Friedrich Robert Volkmann (1815-1883) was almost an exact contemporary of Wagner, however, he certainly did not tread the same path as his fellow countryman. Volkmann forever kept Beethoven in front of him as his model although he was later to fall under the sway of Mendelssohn and then Schumann. In his day, Volkmann and his music were highly regarded. Hans von Bülow, the famous conductor, noted that when Liszt had a stranger visiting him, for whom he wished to provide a superlative enjoyment, he played a Volkmann piano trio with Joachim the violinist and the cellist Cossmann. High praise indeed for a composer whose works today are nearly all out of print. During his lifetime, Volkmann’s music was regularly compared to and considered the equal of Schumann or Mendelssohn. His second piano trio was often mentioned in the same breath as Beethoven’s Op.97, “The Archduke.” Alas, Ars Longa but for Volkmann it was not only vita brevis but also fama brevis!


Though born and schooled in Germany, (he studied at Freiburg & Leipzig), Volkmann, after a brief stint in Prague, got a job in Pest in 1841 and made friends among the large German community there. Though he went to Vienna in 1854, he missed Pest and moved back in 1858 where he remained for the rest of his life.

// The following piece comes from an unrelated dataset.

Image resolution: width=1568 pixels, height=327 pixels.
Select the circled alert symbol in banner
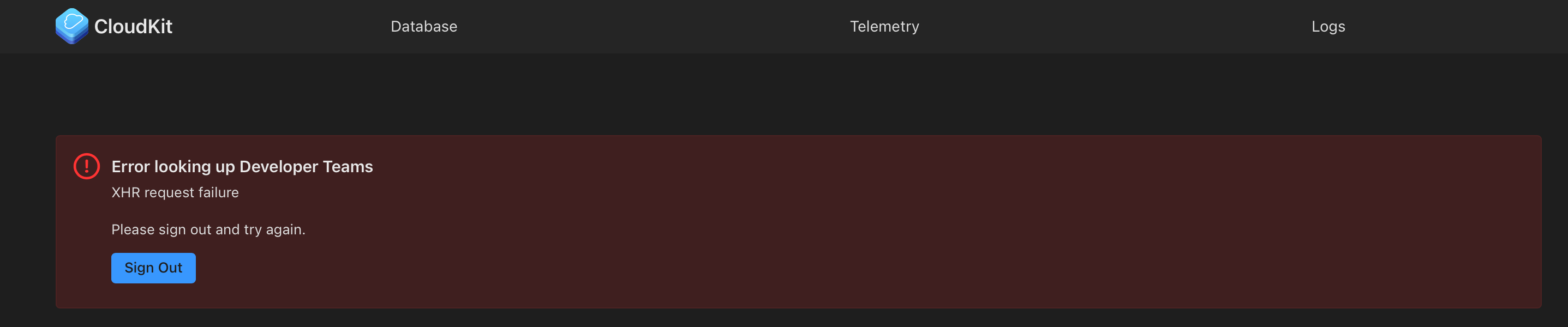pos(86,166)
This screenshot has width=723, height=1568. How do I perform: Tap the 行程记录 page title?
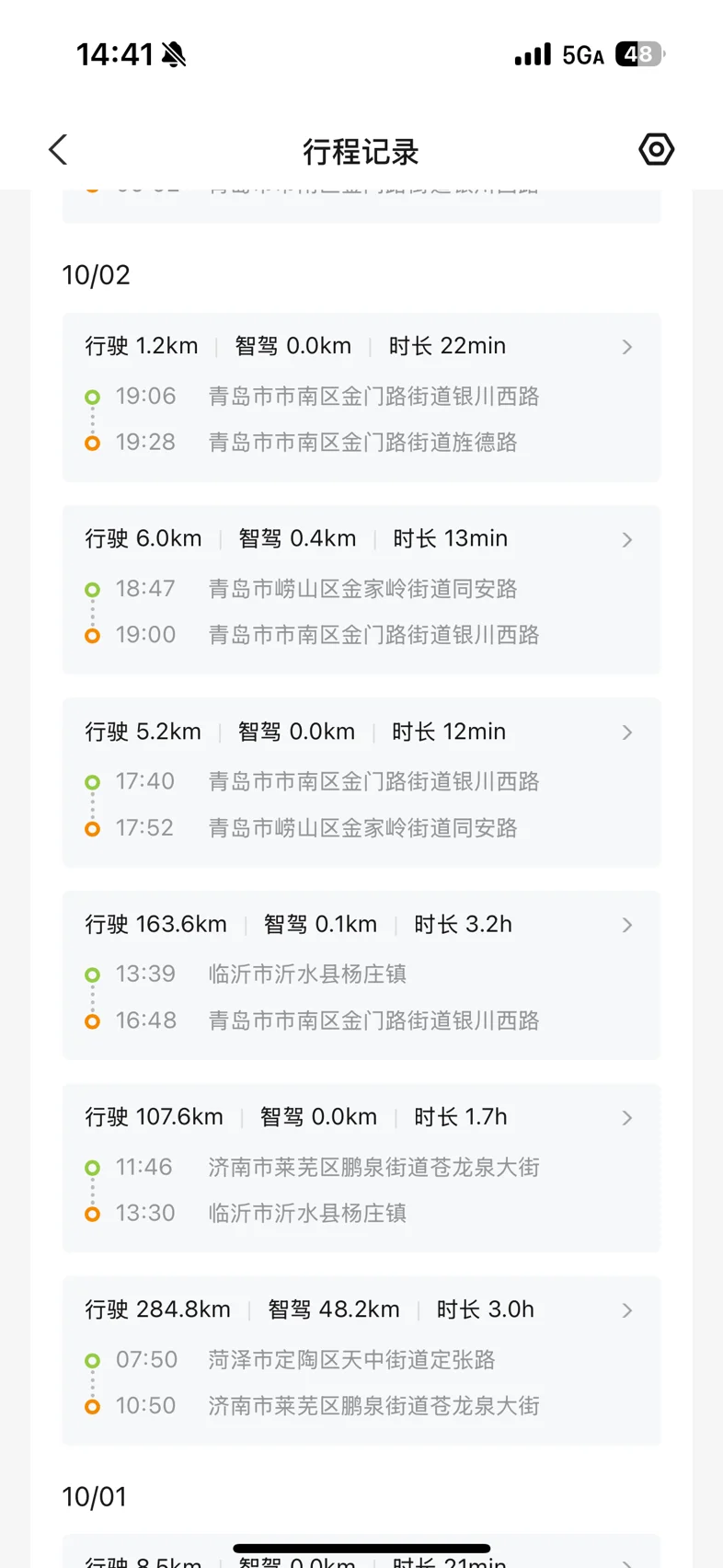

String Quartet No.4 was composed in Vienna. The first subject of the opening Allegro comodo, is very beautiful and highly romantic. The Scherzo presto which follows is superb.  Volkmann excelled  at writing clever, exciting and memorable scherzi and this is certainly one of them. It is a headlong gallop, played in one, over almost before its begun.  A muted Andantino in 5 sharps follows. It is short, uncomplicated and reflective in mood. The finale, Allegretto Vivace, is a very interesting movement, if for no other reason than it quotes both Beethoven and Smetana. A sort of ‘laid-back’ or relaxed moto perpetuo, it is nonetheless quite captivating with some rather dramatic moments. A clearly identifiable snippet to the first movement of Beethoven’s Op.18 No.4 can be heard twice as can a very dramatic theme which Smetana borrowed more than twenty years later in his first Aus Mein Leben quartet.